Cobalt Cardiomyopathy: A Critical Reappraisal in Light of a Recent Resurgence.

Cobalt can cause a distinctive, rapidly progressive and reversible depression of cardiac systolic function, which is readily distinguished from other causes of cardiomyopathy. Patients present with the subacute onset of severe heart failure, which is accompanied by hypotension and cyanosis, pericardial effusion, low voltage on the electrocardiogram, marked elevation of serum enzymes, and lactic acidosis. They typically have a history of lethargy, anorexia, and weight loss in the months preceding the illness and exhibit other evidence of cobalt's effects on the body (eg, polycythemia and goiter). The course of cobalt-related cardiomyopathy may be progressive and fatal, but those who survive and cease exposure generally demonstrate complete resolution of symptoms and recovery of cardiac function.

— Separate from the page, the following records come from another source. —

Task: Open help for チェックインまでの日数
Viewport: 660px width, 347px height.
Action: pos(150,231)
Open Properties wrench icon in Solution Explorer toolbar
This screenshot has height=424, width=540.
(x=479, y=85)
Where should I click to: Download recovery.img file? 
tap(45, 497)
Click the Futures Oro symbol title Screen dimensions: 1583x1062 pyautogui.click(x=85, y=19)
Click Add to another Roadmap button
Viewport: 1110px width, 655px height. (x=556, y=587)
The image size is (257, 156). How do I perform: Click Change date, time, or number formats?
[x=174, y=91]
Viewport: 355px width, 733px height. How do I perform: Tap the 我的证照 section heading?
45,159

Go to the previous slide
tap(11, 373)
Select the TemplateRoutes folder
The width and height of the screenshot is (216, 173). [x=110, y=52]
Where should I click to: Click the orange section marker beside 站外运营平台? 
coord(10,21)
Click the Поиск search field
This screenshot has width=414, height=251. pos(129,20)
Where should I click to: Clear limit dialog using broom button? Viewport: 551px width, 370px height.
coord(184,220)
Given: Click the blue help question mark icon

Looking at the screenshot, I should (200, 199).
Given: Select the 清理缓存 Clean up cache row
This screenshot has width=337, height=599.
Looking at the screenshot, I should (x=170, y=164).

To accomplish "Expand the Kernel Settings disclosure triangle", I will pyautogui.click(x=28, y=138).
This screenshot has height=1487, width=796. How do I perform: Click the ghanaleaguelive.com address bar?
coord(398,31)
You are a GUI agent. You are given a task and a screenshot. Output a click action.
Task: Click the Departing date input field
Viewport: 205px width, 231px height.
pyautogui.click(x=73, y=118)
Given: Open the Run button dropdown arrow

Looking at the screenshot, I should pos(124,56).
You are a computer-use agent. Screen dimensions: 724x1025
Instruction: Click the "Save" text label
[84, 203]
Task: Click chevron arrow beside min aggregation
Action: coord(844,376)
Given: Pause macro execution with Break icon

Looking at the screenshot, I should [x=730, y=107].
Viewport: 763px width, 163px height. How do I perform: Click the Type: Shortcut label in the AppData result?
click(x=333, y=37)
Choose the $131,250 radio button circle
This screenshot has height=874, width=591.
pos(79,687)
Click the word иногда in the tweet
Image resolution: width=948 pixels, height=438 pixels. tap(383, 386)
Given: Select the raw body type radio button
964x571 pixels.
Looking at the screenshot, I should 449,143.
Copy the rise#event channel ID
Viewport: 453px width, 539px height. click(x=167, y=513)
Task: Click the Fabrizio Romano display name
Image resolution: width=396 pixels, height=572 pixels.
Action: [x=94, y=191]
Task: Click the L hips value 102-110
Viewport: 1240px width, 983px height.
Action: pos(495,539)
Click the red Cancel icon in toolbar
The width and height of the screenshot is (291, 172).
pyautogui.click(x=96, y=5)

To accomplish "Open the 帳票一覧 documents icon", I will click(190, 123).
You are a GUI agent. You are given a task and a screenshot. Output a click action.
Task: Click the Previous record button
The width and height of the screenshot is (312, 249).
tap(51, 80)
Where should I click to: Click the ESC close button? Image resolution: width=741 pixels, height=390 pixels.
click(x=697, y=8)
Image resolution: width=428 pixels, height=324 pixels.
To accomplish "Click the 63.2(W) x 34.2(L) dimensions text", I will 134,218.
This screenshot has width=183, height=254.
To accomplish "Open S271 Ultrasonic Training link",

Patients presenting with rapid onset of cardiomyopathy, who also exhibit polycythemia, pericardial effusion, or goiter should be evaluated for cobalt exposure. Exposure can be confirmed by the measurement of cobalt in the serum, but serum levels of the ion are not reliably predictive of clinical cardiotoxicity. The clinical emergence of cobalt cardiomyopathy seems to require the coexistence of one or more cofactors, particularly a low-protein diet, thiamine deficiency, alcoholism, and hypothyroidism. As the medicinal use of cobalt has waned and measures to reduce industrial exposure have been implemented, subacute cobalt-related cardiomyopathy had become rare. However, reports describing classical features of the disease have recently surged among patients with a malfunctioning cobalt-alloy hip prosthesis.